Curiosity that surfaces as questions, not answers. What does the candidate ask about the system, the codebase, the users? A candidate who has no questions about how your system works is telling you something important. The habit of asking how to be better at something, and going to find someone who can answer it, is one of the strongest leading indicators of long-term growth in any role.
Willingness to disagree, with evidence. Microsoft Research surveyed 319 knowledge workers across 936 real AI use cases and found a clean inverse relationship: the more a person trusted AI, the less critical thinking they applied to its outputs. The more they trusted their own judgment, the more they pushed back. You can test this directly. Give candidates something plausible but wrong. See what they do. The ones who name what is wrong and explain why are the ones who will catch the race condition, the security gap, the spec that looks complete and is not.
Engineers Who Cannot Code Cannot Judge Code
This is worth saying directly, because the drift toward “just use AI” in engineering hiring is real and wrong.
Engineers still need to code.
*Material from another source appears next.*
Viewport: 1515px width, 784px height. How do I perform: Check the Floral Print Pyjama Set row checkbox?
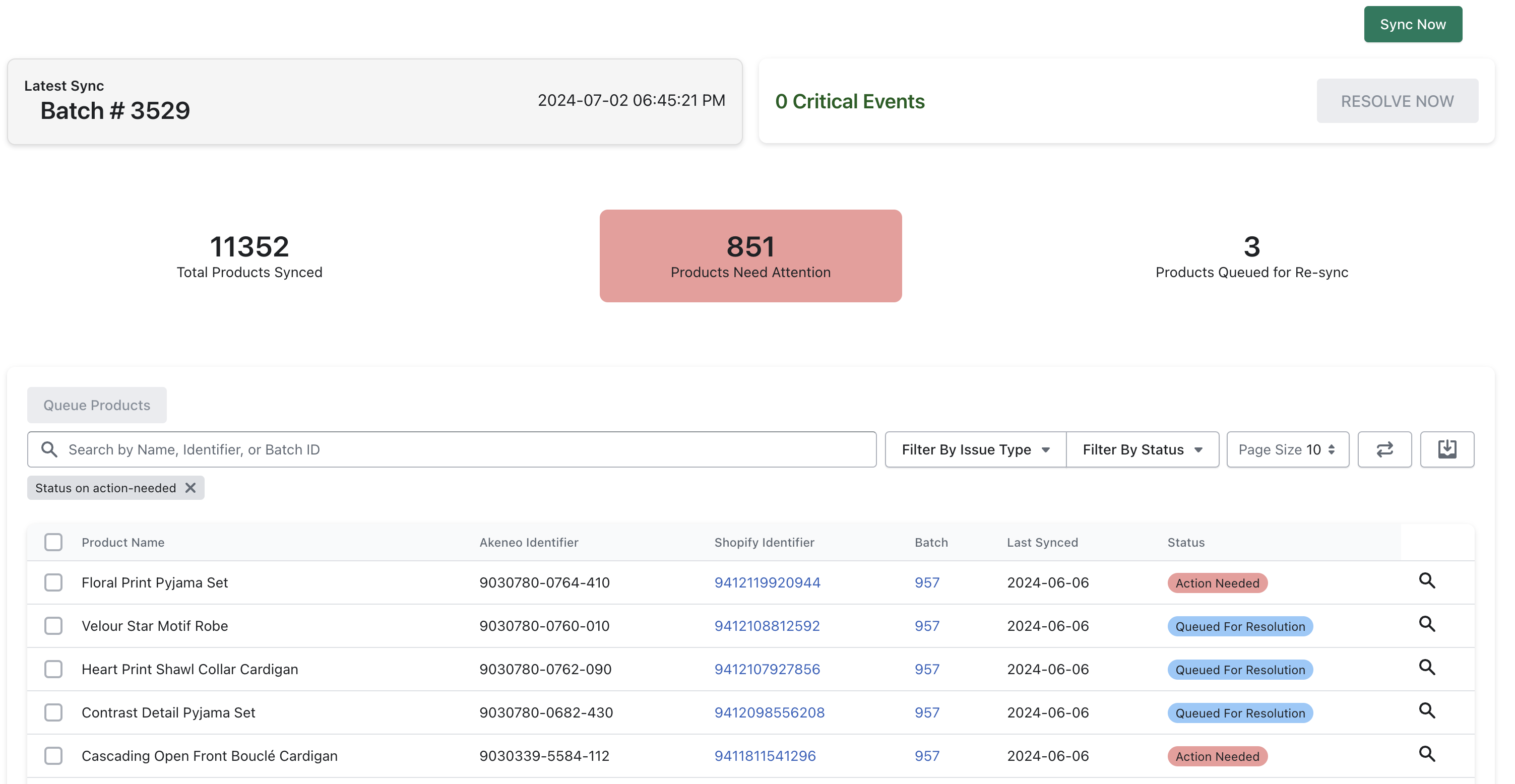coord(53,582)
Not because you need more code produced — you don’t, you need less — but because writing code is still the most reliable signal that someone has a genuine model of what happens underneath the prompt.
A 2026 arXiv study found that CS achievement and writing skill are the two strongest predictors of performance in AI-assisted development, and that CS achievement remains a significant predictor even after controlling for general cognitive ability. When the tooling has shifted from typing code to specifying what code should do and verifying it does it, the prerequisite is not typing. It is the conceptual understanding that makes specification and verification possible.
The engineers who can read a race condition in generated code and recognize it as a race condition — not just a test that happened to fail — are the engineers who studied the machine. That knowledge does not become less relevant when you stop writing everything by hand. It becomes the prerequisite for using the tool without being misled by it. As Kelsey Hightower observed, the programs you build still run on hardware, still interact over the same protocols and networks. The foundations did not move. The interface to them changed.
The Pipeline You Cut Today Is the Senior Shortage of 2030
One short note that deserves to be said.
The Stanford Digital Economy Lab’s 2025 study, using ADP payroll data covering over 25 million workers, found early-career developers aged 22 to 25 experienced a 16% relative employment decline in AI-exposed roles. SignalFire data shows new graduate hires at Big Tech now represent just 7% of hires, down from much higher levels before 2022.
The short-term logic is understandable. Seniors are more productive with AI tools. Junior onboarding takes time you do not have. But the pipeline you hollow out today is the senior shortage you will manage in 2030. As I wrote in the post on growing senior engineers in the AI era, the broken ladder problem is real and worsening — and organizations that stop hiring juniors lose the mechanism by which senior engineers are made. Hire juniors with the range, curiosity, and verification instinct you are now hiring seniors for. Give them a deliberate growth path. The judgment you need in five years has to start forming now.
Judgment Compounds. Speed Without It Does Not.
You are not just filling a role. You are setting the epistemic health of your team.
A room full of people who accept AI output is a team that owns systems it cannot reason about. Hire people with range, a verification reflex, and the habit of pushing back — in every discipline, not just engineering — and judgment compounds. The team catches each other’s blind spots. AI makes each person faster without making the collective understanding shallower.
The speed does not outrun the understanding. That is the hire worth making.